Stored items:
..............................

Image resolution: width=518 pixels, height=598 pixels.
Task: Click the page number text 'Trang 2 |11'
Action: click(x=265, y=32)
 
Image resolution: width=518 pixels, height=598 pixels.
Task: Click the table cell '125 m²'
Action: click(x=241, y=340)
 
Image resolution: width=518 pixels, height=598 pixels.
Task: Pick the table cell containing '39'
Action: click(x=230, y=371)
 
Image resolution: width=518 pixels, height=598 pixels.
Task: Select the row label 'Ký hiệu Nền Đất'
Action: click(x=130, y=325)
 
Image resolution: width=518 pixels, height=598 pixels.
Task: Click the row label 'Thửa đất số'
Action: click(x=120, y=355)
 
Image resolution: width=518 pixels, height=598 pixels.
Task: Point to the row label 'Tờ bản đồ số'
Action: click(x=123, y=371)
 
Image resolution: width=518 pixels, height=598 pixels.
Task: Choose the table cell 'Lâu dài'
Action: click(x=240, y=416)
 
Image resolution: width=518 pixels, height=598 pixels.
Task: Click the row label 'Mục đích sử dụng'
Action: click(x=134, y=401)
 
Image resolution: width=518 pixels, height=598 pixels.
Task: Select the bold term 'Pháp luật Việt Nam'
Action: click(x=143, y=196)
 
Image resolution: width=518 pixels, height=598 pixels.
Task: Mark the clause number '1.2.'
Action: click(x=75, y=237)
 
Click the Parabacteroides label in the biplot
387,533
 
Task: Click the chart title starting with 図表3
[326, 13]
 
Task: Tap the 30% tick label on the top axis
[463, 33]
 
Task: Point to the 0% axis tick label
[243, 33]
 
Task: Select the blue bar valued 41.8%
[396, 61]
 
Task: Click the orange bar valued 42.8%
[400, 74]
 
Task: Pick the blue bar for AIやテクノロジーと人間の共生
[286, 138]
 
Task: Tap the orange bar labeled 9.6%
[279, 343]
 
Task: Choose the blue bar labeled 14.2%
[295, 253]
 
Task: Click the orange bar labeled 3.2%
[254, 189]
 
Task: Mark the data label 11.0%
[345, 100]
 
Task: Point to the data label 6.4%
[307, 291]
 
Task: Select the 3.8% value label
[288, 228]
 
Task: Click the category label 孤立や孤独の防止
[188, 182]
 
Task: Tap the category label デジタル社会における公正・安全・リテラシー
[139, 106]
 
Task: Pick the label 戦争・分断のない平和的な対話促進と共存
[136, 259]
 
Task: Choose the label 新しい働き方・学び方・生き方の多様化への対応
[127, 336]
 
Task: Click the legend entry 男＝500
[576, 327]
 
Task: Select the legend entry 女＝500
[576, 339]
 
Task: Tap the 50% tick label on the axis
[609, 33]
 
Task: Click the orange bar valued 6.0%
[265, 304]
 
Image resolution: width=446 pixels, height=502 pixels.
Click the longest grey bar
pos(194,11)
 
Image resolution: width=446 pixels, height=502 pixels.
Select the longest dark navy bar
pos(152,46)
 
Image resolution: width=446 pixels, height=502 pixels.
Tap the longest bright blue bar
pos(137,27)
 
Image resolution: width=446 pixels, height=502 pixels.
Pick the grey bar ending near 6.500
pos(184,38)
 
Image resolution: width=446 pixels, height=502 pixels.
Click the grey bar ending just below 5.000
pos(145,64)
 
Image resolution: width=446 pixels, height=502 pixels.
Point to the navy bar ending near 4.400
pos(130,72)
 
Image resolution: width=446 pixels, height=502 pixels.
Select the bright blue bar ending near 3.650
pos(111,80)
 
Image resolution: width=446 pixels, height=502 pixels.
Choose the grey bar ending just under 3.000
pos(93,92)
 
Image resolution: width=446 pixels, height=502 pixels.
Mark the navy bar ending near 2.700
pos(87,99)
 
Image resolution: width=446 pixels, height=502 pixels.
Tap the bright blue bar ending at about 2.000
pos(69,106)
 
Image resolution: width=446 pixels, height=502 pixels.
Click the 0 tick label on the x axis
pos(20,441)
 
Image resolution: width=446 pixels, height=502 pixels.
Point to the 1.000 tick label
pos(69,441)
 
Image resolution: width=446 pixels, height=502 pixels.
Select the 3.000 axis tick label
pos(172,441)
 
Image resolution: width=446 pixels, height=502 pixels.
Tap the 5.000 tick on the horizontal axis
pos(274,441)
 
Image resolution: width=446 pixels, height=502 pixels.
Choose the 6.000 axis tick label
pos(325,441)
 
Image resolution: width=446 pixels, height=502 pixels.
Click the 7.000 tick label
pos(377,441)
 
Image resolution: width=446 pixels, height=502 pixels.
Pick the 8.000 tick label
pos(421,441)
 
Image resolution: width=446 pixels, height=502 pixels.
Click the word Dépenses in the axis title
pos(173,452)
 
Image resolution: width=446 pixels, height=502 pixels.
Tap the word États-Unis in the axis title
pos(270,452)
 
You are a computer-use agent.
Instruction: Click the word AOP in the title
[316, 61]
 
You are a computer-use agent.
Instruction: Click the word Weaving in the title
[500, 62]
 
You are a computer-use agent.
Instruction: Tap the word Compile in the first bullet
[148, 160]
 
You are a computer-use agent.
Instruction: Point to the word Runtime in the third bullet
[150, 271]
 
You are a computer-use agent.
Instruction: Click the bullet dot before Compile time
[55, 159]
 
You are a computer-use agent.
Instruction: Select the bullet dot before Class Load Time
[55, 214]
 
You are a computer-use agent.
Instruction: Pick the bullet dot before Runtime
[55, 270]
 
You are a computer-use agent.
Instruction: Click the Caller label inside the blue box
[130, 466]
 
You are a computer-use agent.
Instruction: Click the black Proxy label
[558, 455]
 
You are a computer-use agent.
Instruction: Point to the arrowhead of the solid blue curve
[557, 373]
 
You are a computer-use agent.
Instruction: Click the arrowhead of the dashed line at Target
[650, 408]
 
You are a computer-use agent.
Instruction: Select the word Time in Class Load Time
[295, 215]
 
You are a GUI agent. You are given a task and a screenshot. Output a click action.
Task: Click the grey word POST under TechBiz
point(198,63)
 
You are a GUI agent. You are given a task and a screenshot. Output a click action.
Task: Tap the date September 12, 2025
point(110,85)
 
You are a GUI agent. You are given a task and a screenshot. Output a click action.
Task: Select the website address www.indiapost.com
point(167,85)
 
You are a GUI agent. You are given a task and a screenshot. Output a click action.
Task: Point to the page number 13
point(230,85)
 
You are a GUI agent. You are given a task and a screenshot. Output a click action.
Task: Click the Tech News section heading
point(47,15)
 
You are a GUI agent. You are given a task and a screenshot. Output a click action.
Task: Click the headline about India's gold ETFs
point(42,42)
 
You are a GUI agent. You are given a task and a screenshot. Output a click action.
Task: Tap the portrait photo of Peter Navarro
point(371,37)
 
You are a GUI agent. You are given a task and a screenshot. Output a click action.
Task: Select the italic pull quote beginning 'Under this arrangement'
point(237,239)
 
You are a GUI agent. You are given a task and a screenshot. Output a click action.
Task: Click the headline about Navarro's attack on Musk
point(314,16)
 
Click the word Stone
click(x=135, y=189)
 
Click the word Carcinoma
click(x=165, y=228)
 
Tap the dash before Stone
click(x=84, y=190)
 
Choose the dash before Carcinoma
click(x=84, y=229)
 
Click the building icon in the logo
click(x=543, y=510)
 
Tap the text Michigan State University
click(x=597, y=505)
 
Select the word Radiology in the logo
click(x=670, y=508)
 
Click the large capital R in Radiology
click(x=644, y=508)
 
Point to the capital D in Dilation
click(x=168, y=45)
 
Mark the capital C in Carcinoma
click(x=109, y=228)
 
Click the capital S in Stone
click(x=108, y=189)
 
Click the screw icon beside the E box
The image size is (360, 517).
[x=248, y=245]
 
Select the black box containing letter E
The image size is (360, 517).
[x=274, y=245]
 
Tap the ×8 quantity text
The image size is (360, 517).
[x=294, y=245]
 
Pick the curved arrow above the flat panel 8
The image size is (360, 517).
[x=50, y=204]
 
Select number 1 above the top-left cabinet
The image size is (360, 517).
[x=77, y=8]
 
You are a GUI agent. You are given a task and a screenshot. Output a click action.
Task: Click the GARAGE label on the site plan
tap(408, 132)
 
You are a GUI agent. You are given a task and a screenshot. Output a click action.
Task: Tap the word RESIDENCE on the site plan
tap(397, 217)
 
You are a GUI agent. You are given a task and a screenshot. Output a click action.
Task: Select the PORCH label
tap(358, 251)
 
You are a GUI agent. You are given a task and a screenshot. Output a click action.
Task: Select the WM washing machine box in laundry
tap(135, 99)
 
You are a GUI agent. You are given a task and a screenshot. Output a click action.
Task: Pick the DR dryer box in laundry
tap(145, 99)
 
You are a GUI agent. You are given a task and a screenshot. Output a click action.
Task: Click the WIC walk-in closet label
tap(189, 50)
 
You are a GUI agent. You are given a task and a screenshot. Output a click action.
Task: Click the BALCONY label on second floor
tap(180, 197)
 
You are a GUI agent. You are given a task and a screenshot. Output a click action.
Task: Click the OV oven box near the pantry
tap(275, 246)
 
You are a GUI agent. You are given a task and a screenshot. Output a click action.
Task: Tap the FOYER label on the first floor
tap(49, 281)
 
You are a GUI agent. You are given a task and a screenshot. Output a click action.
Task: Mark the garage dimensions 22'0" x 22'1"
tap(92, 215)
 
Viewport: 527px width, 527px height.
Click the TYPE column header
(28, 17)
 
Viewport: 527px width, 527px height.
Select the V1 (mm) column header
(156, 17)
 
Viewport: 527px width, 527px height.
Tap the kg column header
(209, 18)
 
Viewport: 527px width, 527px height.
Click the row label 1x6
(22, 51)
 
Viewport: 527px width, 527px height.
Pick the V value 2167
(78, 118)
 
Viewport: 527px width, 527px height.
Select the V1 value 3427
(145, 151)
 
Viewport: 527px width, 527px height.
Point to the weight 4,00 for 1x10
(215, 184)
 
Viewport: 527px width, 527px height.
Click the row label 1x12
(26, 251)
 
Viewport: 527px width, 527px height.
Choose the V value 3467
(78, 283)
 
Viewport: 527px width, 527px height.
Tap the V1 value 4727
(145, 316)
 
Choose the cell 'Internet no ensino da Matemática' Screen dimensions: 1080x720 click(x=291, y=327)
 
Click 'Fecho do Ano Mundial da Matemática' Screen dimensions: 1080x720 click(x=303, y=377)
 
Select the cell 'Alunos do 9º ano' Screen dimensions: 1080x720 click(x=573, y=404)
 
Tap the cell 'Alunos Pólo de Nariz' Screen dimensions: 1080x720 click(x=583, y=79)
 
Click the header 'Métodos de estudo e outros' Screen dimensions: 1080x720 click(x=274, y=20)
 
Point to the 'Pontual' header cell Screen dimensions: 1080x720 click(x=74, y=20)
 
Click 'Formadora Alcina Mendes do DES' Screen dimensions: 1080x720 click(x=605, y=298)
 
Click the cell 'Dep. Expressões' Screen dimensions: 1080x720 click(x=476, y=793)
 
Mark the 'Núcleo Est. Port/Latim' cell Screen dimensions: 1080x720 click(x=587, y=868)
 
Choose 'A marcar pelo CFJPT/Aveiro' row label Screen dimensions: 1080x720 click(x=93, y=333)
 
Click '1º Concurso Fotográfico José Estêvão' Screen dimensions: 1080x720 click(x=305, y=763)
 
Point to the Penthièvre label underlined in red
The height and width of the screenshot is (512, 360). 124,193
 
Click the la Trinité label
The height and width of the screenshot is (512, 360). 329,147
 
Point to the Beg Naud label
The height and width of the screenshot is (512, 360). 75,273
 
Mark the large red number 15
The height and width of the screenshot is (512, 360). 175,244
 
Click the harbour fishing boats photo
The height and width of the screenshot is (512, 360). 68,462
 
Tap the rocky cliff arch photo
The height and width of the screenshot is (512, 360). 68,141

..............................

Request: Put the lines of the material above, from the line containing "Task: Click the legend entry 男＝500" through the line containing "pos(152,46)", into a numbered list, leaving out blank lines.

Answer to the problem:
1. Task: Click the legend entry 男＝500
2. [576, 327]
3. Task: Select the legend entry 女＝500
4. [576, 339]
5. Task: Tap the 50% tick label on the axis
6. [609, 33]
7. Task: Click the orange bar valued 6.0%
8. [265, 304]
9. Image resolution: width=446 pixels, height=502 pixels.
10. Click the longest grey bar
11. pos(194,11)
12. Image resolution: width=446 pixels, height=502 pixels.
13. Select the longest dark navy bar
14. pos(152,46)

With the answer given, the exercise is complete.